On November 18, 2009, I shaved off the 5 inches of hair it took me 11 months to grow. My husband's BFF was in town and brought over our favorite pizza. Once the kids were in bed, Rose brought out the fish haircut bib and clippers and chopped the mop as Col and Sid swept and vacuumed. No martinis. No drama. No photos. No antics. We just did it. They are amazing friends.
This morning, the pitter patter of little feet came in to our room. "She's bald, Cookie. She's bald." As my 7 year old and 4 year old petted and kissed my new doo, they loved me just the same. "Am I going to be bald when I'm a mommy?" As a tear rolled down my face I said, "No, Cookie, I pray you will never have to be bald."

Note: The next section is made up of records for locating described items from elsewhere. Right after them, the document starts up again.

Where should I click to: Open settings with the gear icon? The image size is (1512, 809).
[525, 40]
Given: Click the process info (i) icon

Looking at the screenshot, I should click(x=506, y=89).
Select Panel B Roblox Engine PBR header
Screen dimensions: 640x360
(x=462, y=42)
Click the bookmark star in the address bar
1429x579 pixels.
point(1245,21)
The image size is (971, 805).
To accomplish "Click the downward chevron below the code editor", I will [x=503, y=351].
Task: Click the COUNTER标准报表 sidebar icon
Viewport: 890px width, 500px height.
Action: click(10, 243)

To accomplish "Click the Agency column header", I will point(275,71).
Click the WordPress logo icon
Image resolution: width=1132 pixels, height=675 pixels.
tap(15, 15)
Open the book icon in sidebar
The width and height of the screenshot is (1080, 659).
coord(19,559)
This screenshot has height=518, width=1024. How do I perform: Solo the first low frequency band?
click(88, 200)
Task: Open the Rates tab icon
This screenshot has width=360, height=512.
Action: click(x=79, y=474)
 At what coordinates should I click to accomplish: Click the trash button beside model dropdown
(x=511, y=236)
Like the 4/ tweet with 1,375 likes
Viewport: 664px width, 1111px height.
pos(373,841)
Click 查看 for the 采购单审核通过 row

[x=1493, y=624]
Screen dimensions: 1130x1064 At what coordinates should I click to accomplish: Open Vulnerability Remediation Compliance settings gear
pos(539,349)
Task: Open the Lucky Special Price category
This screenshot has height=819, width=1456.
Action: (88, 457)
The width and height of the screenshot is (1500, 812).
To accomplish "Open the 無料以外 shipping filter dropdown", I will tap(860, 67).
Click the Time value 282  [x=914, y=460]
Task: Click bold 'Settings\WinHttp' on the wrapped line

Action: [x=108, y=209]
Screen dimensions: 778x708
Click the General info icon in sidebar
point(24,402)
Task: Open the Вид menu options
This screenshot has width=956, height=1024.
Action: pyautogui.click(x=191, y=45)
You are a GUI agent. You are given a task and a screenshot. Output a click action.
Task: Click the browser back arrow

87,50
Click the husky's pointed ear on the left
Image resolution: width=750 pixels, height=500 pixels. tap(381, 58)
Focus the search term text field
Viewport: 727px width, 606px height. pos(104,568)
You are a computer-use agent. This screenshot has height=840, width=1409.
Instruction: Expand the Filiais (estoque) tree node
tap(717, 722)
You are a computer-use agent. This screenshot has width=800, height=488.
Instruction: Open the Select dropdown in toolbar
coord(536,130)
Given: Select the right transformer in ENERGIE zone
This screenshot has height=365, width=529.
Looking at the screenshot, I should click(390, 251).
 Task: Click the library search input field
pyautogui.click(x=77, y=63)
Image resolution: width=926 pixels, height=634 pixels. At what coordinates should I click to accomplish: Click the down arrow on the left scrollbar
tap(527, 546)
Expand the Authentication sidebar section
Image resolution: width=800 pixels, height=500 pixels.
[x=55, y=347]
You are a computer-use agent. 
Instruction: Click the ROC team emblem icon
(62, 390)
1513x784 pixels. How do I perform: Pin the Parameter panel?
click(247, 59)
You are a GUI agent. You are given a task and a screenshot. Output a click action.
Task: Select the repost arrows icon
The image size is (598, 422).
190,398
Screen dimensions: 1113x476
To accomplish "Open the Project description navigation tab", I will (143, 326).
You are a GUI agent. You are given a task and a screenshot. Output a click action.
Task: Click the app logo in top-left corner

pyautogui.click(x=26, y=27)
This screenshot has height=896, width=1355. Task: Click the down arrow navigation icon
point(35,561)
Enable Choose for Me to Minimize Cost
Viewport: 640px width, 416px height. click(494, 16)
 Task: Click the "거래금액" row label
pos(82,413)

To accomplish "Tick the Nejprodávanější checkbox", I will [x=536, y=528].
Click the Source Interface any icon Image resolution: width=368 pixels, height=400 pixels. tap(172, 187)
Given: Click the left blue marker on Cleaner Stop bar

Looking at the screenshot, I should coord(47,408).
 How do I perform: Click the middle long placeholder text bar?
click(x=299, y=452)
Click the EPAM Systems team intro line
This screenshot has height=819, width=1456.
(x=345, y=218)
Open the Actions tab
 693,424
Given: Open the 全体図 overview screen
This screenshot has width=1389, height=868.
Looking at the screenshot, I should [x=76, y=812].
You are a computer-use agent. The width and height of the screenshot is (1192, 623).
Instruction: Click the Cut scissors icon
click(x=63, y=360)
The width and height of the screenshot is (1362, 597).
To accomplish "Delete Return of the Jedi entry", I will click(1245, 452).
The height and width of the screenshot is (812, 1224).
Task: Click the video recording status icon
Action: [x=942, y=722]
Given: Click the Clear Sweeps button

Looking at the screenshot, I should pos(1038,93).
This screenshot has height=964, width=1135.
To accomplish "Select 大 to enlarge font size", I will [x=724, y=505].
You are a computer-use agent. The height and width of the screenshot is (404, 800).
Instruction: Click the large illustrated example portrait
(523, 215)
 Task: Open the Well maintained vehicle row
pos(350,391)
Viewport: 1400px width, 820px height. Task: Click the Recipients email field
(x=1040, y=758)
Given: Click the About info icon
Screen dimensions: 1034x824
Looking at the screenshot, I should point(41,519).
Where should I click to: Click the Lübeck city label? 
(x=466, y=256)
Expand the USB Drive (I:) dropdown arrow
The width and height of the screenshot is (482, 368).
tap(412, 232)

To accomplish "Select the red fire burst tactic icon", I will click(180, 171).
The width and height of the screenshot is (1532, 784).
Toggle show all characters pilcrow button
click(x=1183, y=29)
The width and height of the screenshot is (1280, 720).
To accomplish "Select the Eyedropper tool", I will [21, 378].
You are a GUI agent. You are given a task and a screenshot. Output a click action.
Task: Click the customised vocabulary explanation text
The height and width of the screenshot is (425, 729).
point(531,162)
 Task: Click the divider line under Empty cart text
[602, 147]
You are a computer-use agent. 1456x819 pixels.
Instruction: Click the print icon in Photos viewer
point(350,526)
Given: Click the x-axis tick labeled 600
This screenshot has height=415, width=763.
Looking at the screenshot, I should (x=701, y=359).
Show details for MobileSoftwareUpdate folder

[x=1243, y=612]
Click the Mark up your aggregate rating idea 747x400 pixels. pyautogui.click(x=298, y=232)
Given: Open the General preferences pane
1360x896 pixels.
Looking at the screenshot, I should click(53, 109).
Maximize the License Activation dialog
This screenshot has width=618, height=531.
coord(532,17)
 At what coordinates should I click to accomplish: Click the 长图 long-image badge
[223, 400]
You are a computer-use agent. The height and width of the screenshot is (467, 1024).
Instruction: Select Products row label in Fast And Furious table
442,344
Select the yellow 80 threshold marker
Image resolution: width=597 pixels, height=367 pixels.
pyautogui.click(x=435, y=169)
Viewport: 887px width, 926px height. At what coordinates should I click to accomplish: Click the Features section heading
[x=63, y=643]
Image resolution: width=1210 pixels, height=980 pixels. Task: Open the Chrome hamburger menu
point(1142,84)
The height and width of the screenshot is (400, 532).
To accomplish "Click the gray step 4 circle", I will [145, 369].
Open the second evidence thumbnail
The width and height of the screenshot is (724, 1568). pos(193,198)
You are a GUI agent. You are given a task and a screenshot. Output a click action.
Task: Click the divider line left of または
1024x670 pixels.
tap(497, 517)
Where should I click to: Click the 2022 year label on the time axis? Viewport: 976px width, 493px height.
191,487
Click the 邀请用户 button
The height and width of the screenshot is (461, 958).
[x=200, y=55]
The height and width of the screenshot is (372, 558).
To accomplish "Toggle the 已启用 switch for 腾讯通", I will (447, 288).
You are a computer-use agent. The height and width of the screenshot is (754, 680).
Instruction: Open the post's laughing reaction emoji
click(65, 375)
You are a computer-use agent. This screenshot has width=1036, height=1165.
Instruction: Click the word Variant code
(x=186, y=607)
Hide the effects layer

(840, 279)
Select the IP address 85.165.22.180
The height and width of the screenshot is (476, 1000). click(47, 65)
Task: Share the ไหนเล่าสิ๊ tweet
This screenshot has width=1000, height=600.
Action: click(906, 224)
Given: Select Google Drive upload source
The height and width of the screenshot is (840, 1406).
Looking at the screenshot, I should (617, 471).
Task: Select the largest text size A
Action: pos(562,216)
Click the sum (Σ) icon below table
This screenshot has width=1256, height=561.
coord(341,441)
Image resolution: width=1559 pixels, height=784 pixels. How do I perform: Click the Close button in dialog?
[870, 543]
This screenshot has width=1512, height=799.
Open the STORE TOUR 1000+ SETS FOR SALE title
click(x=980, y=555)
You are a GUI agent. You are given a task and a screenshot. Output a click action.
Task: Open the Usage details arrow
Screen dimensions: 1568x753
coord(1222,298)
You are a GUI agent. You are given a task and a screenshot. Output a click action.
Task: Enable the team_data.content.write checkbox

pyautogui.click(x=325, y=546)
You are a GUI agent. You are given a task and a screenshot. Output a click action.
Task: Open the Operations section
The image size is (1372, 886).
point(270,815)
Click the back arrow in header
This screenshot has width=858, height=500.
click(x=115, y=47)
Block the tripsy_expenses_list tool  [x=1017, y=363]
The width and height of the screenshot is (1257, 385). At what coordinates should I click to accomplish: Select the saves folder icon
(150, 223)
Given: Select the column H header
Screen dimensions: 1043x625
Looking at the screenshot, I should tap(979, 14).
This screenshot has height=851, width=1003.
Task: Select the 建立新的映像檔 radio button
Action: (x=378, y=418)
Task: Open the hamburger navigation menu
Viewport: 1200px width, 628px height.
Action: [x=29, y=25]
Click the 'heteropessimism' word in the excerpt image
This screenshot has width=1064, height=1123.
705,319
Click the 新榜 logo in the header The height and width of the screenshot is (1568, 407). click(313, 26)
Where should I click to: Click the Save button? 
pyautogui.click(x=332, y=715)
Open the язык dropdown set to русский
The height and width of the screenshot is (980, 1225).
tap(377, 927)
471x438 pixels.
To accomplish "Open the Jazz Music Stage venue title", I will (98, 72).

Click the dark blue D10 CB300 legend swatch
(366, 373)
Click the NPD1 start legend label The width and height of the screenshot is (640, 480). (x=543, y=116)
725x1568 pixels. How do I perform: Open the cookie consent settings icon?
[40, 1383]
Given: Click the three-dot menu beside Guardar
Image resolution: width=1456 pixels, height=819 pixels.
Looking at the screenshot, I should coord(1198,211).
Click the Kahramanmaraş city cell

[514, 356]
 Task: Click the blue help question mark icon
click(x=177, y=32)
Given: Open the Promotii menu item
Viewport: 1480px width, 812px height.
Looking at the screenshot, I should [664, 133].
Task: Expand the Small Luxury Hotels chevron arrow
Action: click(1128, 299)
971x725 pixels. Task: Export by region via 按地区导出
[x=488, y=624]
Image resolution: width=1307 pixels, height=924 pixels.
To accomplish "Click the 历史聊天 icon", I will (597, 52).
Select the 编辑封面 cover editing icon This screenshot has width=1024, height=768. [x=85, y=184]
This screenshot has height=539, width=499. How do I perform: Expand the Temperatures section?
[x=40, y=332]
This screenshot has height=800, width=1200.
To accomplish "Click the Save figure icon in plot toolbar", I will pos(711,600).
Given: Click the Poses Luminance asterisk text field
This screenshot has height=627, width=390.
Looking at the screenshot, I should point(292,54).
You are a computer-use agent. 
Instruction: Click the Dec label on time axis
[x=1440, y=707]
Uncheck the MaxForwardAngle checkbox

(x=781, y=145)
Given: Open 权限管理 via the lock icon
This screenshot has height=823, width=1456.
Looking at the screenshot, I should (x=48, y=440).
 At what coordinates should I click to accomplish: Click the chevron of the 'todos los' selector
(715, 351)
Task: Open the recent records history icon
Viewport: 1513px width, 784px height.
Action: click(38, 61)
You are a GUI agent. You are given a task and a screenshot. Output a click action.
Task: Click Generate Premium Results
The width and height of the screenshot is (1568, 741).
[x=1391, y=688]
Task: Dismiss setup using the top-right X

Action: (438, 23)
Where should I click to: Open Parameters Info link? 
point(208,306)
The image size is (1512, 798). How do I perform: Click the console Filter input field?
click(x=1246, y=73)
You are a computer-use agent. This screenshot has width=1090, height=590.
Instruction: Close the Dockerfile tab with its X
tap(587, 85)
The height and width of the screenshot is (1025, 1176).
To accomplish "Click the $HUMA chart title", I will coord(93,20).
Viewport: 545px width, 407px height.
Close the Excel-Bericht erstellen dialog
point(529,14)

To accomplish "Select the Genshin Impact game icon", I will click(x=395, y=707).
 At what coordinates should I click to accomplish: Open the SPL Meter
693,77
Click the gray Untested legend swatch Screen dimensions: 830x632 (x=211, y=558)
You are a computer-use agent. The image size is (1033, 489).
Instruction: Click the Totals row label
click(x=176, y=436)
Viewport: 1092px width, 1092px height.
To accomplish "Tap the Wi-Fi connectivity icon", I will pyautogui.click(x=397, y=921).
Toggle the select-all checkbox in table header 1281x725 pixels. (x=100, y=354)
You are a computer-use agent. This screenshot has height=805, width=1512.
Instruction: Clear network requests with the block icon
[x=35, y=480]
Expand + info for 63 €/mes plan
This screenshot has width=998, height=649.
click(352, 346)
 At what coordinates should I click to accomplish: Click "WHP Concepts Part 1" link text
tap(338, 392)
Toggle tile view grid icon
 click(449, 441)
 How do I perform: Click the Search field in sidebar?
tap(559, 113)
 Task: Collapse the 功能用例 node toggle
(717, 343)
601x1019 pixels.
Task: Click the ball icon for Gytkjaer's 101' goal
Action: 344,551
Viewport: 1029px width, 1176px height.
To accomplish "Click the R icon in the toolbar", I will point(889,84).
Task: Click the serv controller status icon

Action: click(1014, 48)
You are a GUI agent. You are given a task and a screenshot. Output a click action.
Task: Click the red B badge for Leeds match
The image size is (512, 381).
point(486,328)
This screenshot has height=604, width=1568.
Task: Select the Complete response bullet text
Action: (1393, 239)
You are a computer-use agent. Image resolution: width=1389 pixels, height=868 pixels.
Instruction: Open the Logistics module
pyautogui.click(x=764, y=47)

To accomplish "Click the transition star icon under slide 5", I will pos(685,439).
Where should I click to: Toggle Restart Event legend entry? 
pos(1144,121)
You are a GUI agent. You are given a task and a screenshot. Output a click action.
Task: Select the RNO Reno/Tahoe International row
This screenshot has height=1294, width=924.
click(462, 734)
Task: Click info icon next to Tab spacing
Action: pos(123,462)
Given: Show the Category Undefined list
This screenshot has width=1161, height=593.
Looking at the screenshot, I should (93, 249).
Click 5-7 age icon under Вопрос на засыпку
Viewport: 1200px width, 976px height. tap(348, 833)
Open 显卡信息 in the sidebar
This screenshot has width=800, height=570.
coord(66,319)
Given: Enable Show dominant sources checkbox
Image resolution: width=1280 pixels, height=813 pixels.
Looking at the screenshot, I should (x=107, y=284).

My husband has been so supportive. As long as I have the love of my family and friends, and remind myself that this is just a temporary, I'll be OK. I'm sad and pissed and can't understand why I had to shave my head...again. But I am trying to dig deep, keep the faith, and remind myself that this too shall pass.
I don't really want to talk about it. Thanks to all of my loved ones for the text messages and emails and phone calls. The support is humbling. I'm trying to pep up, but this sucks.
*Sigh*
I think you have the right to a "sucky" day for whatever reason, especially since you are on your second time around. Hopefully tomorrow will be better.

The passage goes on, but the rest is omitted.